Often, people go to great lengths to create a suitable estate plan and then fail to keep track of the paperwork and particulars. The problem for many people is forgetting where their estate plan paperwork is located. Or, not communicating to their family where the documents are kept so the family can find them at the time of need.

Ask yourself: Where is your current estate plan and associated documents? In a drawer? A closet? The basement? A safe-deposit box? Your lawyer’s office? Does your spouse or partner, or if none, a child or family member, know where the paperwork is and does she/he have access to it. (If the documents are in a safe-deposit box, does someone know where the box and key are?)

Just as bad: Your survivors know where the documents are and can access them, but the paperwork doesn’t include many or most of the details they need: account numbers, passwords, name and contact information for advisors and financial institutions.

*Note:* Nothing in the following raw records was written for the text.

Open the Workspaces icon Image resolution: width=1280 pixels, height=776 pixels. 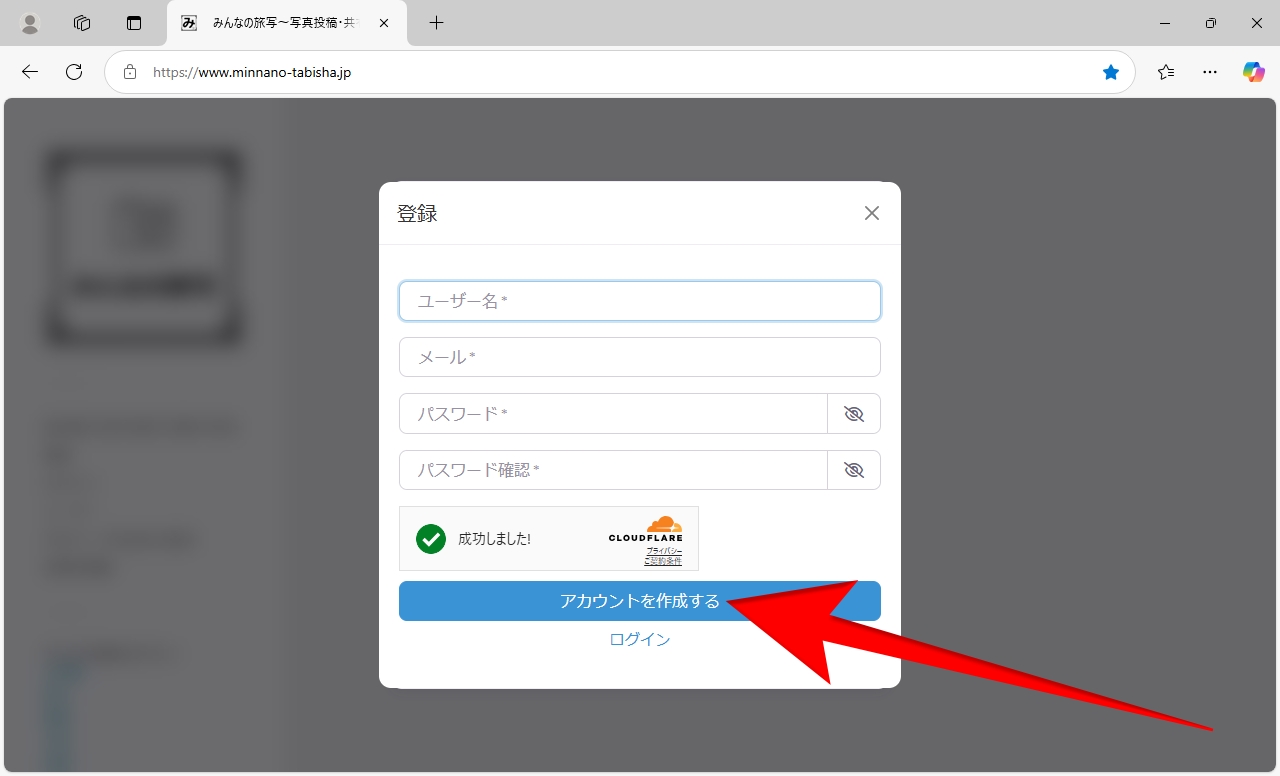(x=82, y=23)
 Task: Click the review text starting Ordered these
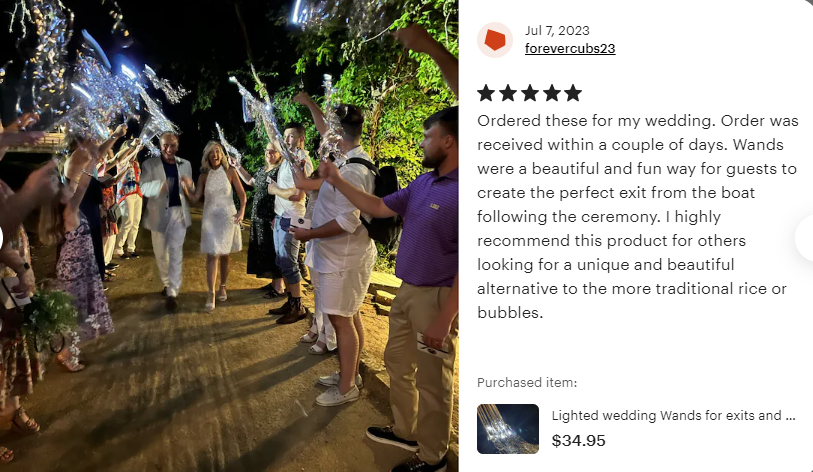pos(638,216)
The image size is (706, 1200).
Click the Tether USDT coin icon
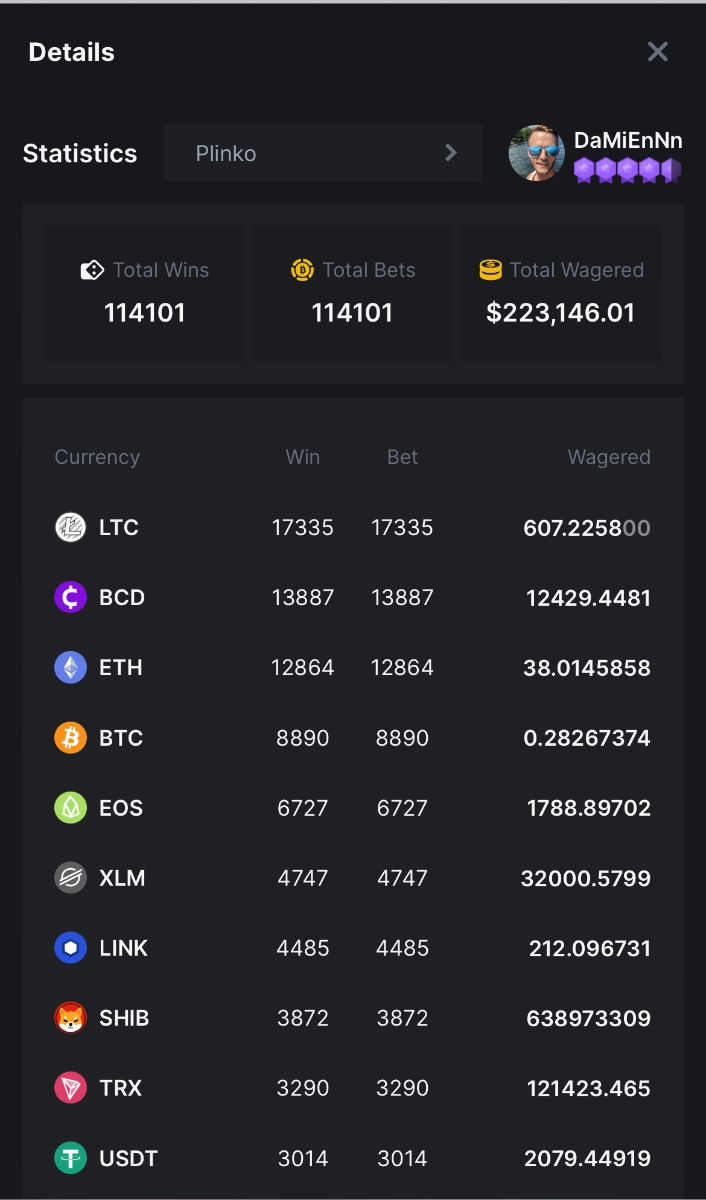tap(70, 1158)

Here is what one retired financial executive who was moving to Florida did, which is a great example of what to do. As part of the move, he and his wife got new wills, trusts, health care proxies and powers of attorney. At the same time, he took an extra, critical step. “I put together a two-page letter and a two-page list as a guide for my wife and our two grown children”, he said. “And we sat down together and discussed them.” The letter outlined how the estate plan worked and where the documents were located; the list contained a wealth of additional information: name and contact information for, among others, the couples’ lawyers, banker, financial advisor, insurance brokers and accountant, as well as account numbers, passwords and the locations of their safe deposit box.

So…I hope you take time, first to put your estate plan where people can find it and, second, to assemble all the details needed to put the plan into effect. Your survivors will be more grateful than you know.